◆ THE TASK
Restate word for word every entry that appears below, skipping its pictures.

[Stored items]
- - - - - - -

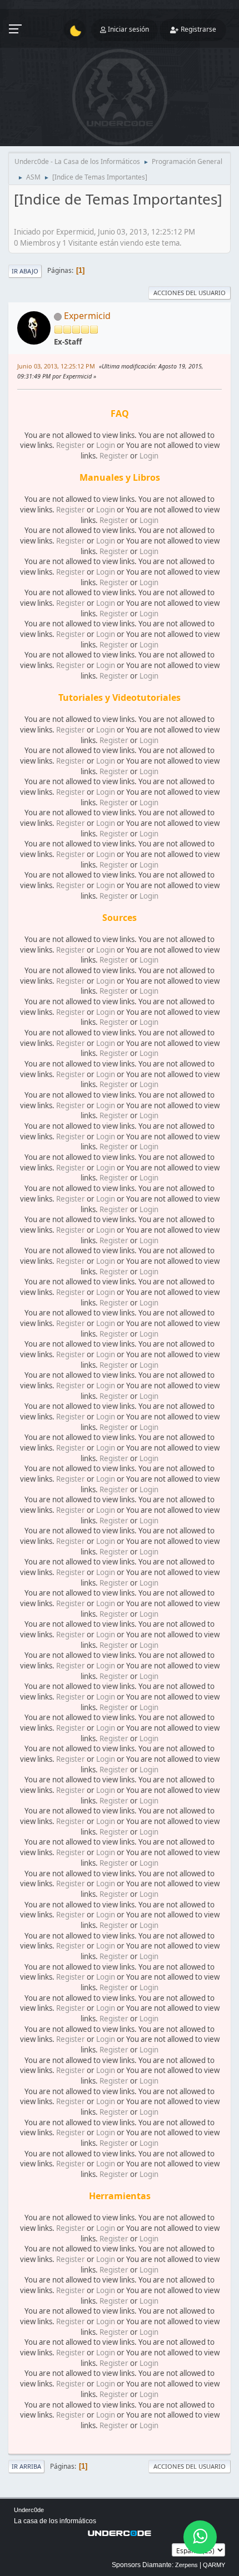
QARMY (214, 2565)
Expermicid (87, 316)
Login (105, 445)
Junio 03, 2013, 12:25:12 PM (56, 366)
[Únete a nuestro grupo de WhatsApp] (200, 2537)
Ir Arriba (26, 2466)
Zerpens (186, 2565)
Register (70, 445)
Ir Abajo (25, 271)
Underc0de (29, 2510)
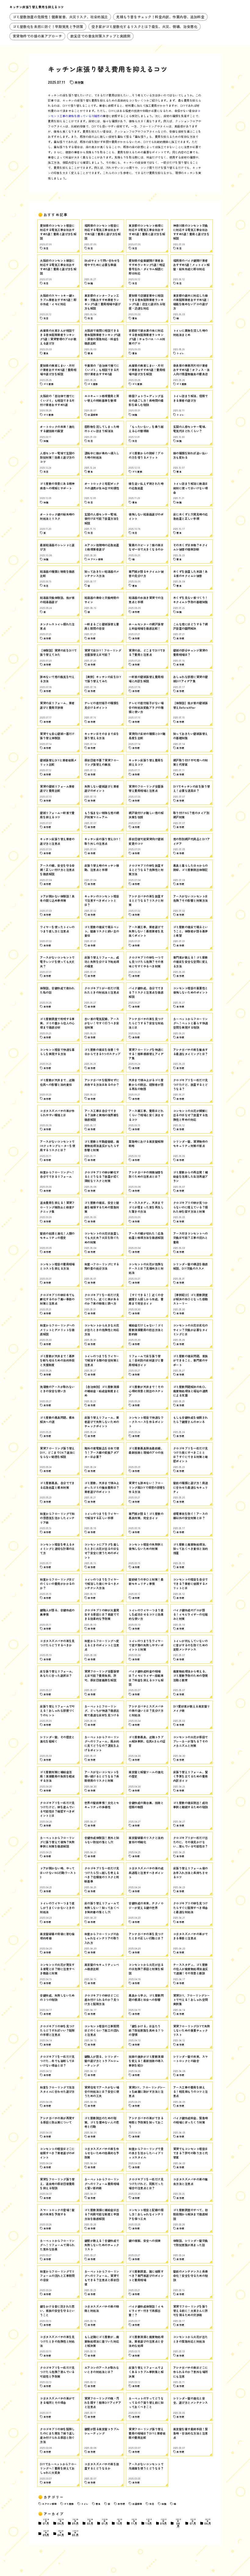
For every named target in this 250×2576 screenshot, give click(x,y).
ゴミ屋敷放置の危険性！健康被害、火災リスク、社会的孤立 (60, 16)
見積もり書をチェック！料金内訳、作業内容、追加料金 (160, 16)
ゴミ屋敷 (68, 2503)
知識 (164, 2503)
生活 (151, 2503)
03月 (75, 2533)
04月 (60, 2533)
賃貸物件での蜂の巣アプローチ (37, 35)
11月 (134, 2521)
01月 (105, 2521)
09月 (163, 2521)
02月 (90, 2521)
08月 (178, 2523)
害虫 (98, 2503)
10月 (148, 2521)
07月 (46, 2521)
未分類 (79, 82)
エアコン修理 (49, 2503)
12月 (119, 2521)
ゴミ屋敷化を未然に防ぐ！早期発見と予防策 (48, 26)
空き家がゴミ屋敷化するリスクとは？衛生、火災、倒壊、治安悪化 (144, 26)
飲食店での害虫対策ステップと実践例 (100, 35)
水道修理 (137, 2503)
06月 (60, 2521)
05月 (75, 2521)
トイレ (84, 2503)
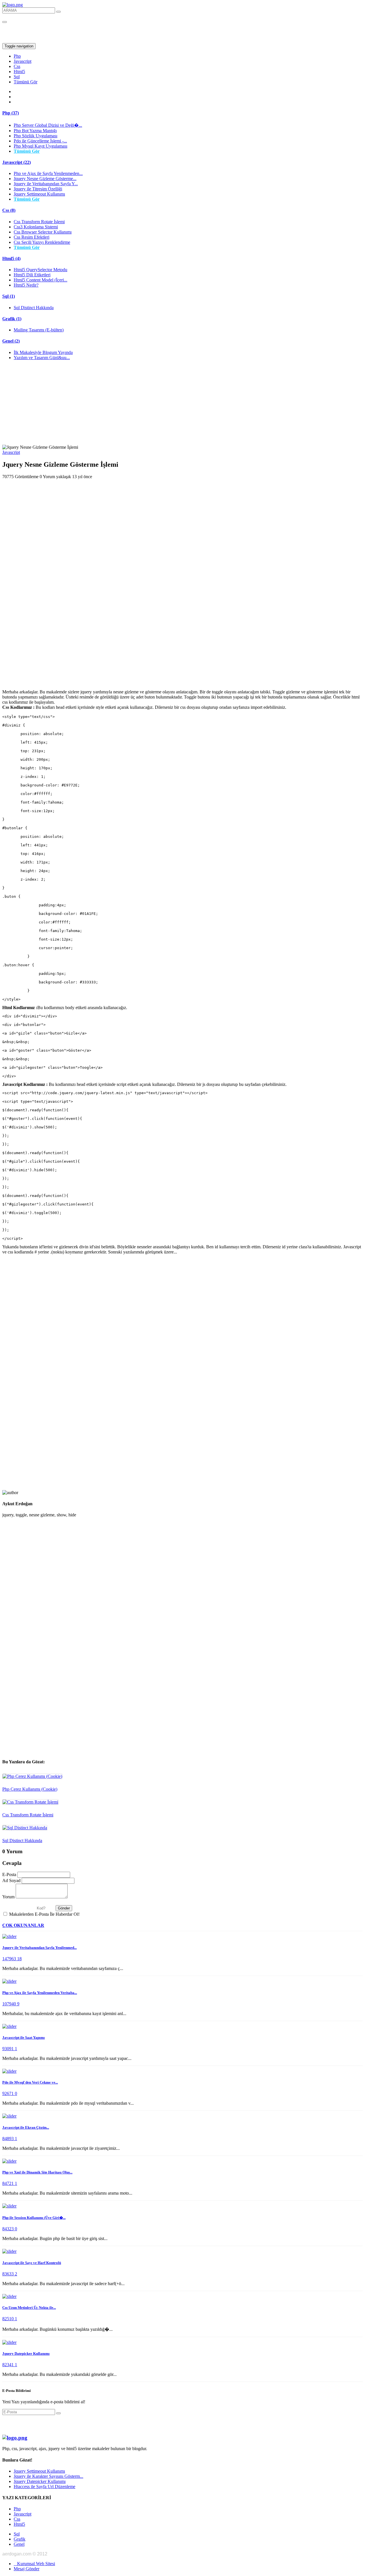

- - - - - - -

◆ ANSWER SECTION
QARMY (214, 2565)
Expermicid (87, 316)
Login (105, 445)
Junio 03, 2013, 12:25:12 PM (56, 366)
[Únete a nuestro grupo de WhatsApp] (200, 2537)
Ir Arriba (26, 2466)
Zerpens (186, 2565)
Register (70, 445)
Ir Abajo (25, 271)
Underc0de (29, 2510)
For every named target in this 250×2576 screenshot, give click(x,y).
ゴミ屋敷放置の危険性！健康被害、火災リスク、社会的孤立 (60, 16)
見積もり書をチェック！料金内訳、作業内容、追加料金 (160, 16)
ゴミ屋敷 (68, 2503)
知識 (164, 2503)
生活 (151, 2503)
03月 (75, 2533)
04月 (60, 2533)
賃貸物件での蜂の巣アプローチ (37, 35)
11月 (134, 2521)
01月 (105, 2521)
09月 (163, 2521)
02月 (90, 2521)
08月 (178, 2523)
害虫 (98, 2503)
10月 (148, 2521)
07月 (46, 2521)
未分類 (79, 82)
エアコン修理 (49, 2503)
12月 (119, 2521)
ゴミ屋敷化を未然に防ぐ！早期発見と予防策 (48, 26)
空き家がゴミ屋敷化するリスクとは？衛生、火災、倒壊、治安悪化 (144, 26)
飲食店での害虫対策ステップと実践例 (100, 35)
水道修理 (137, 2503)
06月 (60, 2521)
05月 (75, 2521)
トイレ (84, 2503)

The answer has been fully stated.